Figure 3.1: Caches Overview

**Definition 3.1.1.** The **architectural** view of memory is what the machine language (or programmer) sees, i.e. just a big array.

**Note.** Breaking up the memory system into different pieces (cache, main memory, disk) is **not** architectural. The machine language doesn't know about it.

Can use our variety of memories as follows:

- use small array of SRAM for the cache
- use a larger amount of DRAM for main memory
- use a lot of flash and/or disk for virtual memory

#### 3.2 Cache Basics

Whenever memory returns data, we can store it in a cache. We'll need to store:

- the data
- a tag denoting its memory location
- a "valid" status bit

Then for our next memory access, we can first check if the tag matches the address we are attempting to access.

Definition 3.2.1 (Cache Hit). A hit occurs when data for a memory access is found in the cache.

**Definition 3.2.2** (Cache Miss). A **miss** occurs when data for a memory access is *not* found in the cache.
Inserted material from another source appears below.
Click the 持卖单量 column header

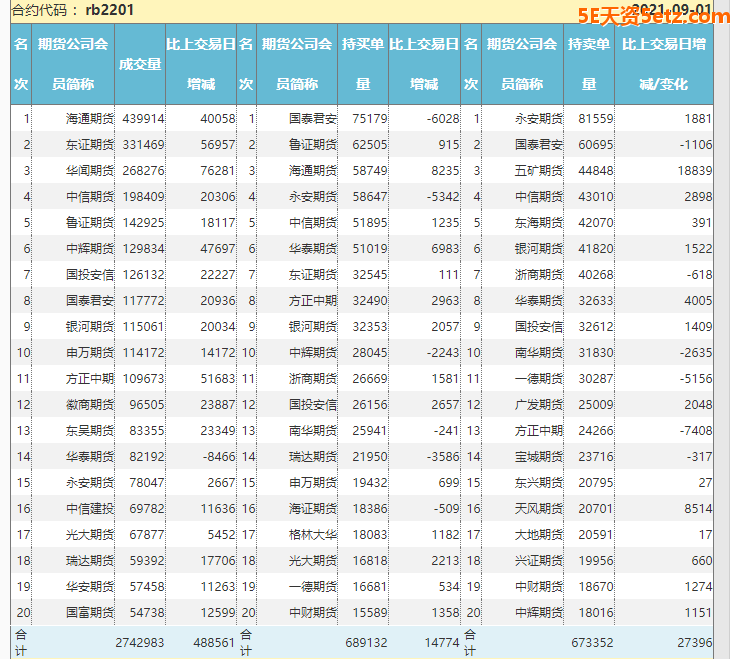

**Definition 3.2.3** (Hit/Miss Rate). The  $hit/miss\ rate$  is the percentage of memory accesses that hit/miss in the cache.

#### 3.2.1 CAMs

**Definition 3.2.4. CAMs: content addressable memories** are akin to a set of data matching a query. Instead of an address we send a key to the memory, asking whether the key exists and, if so, what value it is associated with. Memory answers: yes/no and gives associated value (if there is one).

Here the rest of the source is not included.